Sanctions Relief Won't Save Venezuela's Oil Industry, Analysts Say
In an agreement announced in Barbados last week, the Biden Administration temporarily scaled back Office of Foreign Asset Control (OFAC) sanctions against Venezuela's oil industry in exchange for Venezuelan President Nicolás Maduro committing to holding free and fair elections next year. The partial sanctions relief is scheduled to last six months, and then will be re-evaluated.
Despite the apparent economic opportunity associated with sanctions relief, some obstacles stand in the way of the revival of Venezuela's oil sector. Starting with political ones. A genuinely competitive election, which is the precondition for sanctions relief, isn't guaranteed.
The Maduro administration "is unlikely to allow itself to be defeated electorally," Ryan Berg, director of the Americas Program and head of the Future of Venezuela Initiative at the Center for Strategic and International Studies, told Americas Quarterly in May.
Any breach of the new agreement with the U.S. on Maduro's behalf will result in a full reinstatement of sanctions on Petróleos de Venezuela SA (PDVSA), the state-owned oil company, and associated enterprises.

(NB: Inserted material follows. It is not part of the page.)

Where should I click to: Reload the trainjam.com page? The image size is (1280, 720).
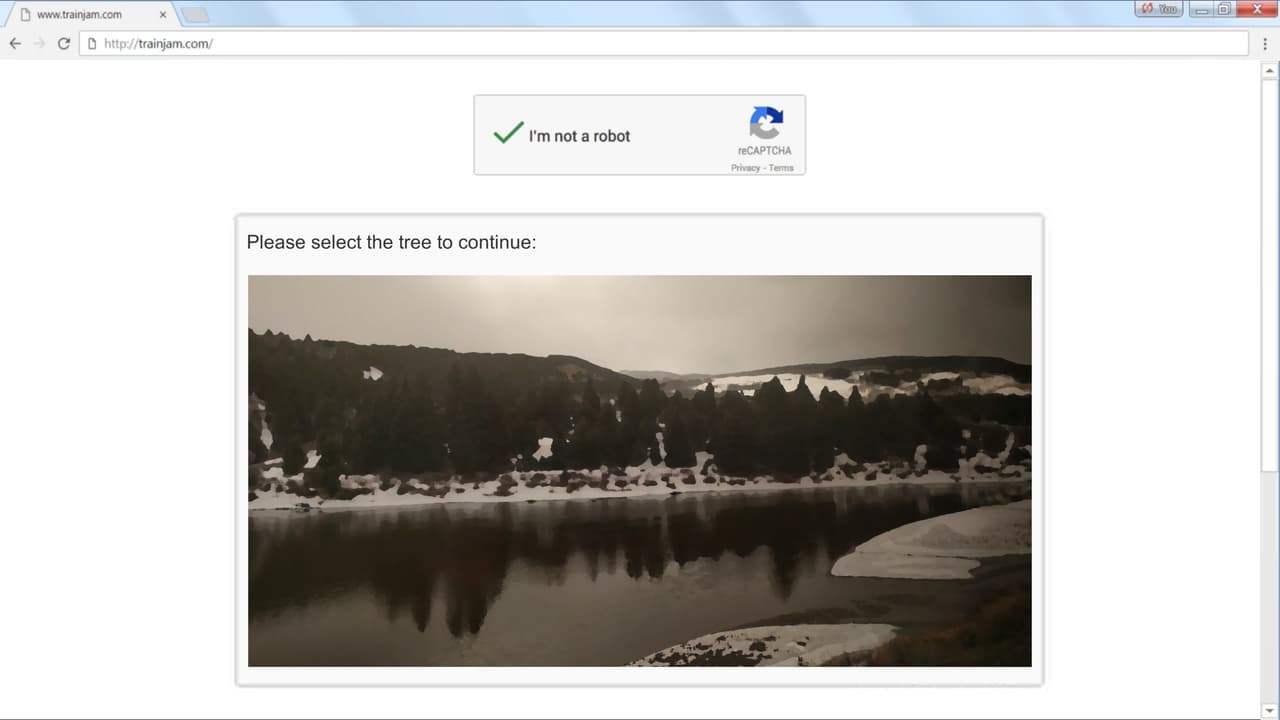64,43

"We're in the presence of a new era for Venezuela," Maduro said on state TV Wednesday. "We are ready for a new era with the US, of respect, equality and advancement."
Opposition Candidate
Venezuelan opposition leader María Corina Machado resoundingly won Sunday's unsanctioned presidential primary, the first to be held in 11 years, raising expectations that Maduro could face a serious challenge in the 2024 election (the exact date of which has yet to be determined).
If a competitive election is indeed held and sanctions are removed, Machado has said that, as president, she plans to reinvigorate the country's oil sector by privatizing PDVSA. The company's production is still less than 50% of levels from before the oil shock of 2014/2015 and the imposition of U.S. sanctions in 2019.
"In 2024 we are going to win this presidential election, we are going to topple Nicolás Maduro and we are going to begin the reconstruction of our nation," Machado, 56, said in a public address Monday evening.
Machado is currently disqualified from running for office (a charge she contests) and Maduro's government has repeatedly lashed out against the prospect of international elections observers.
Low Oil Output
Additionally, Venezuela's oil infrastructure has endured a severe degree of neglect and underinvestment dating back to Hugo Chávez's presidency, limiting potential growth.
If all restrictions are lifted by 2025, Venezuela stands to add between 250,000 to 300,000 barrels/day in crude oil production, according to Francisco Monaldi, fellow in Latin American energy policy at Rice University's Baker Institute for Public Policy. Although that would be a 34% increase relative to current production, even in this scenario Venezuela would still produce less crude than its neighbor Brazil, and far less than the 2 million barrels/day PDVSA consistently pumped out before 2014.
"The likelihood that [sanctions relief] will materially impact the oil market is negligible," Ellen R. Wald, President of Transversal Consulting Group, told the Atlantic Council last week.
The Venezuelan state also still owes billions of dollars to international lenders, primarily China, in oil-backed debt, meaning that only around 40% of current production actually goes towards generating income. Even if Maduro were to leave office peacefully after a free election, his successor could not rely on oil revenue to nearly the same extent as previous governments.
The Biden Administration's easing of sanctions is the first of dozens of steps needed to resume some sense of normalcy in the Venezuelan economy—there is still a long road ahead. While it may be a sign of near-term hope for PDVSA, sanctions relief alone will not remedy the root causes of Venezuela's current crisis.
"What awaits us is an arduous road, we know it," María Corina Machado said Monday.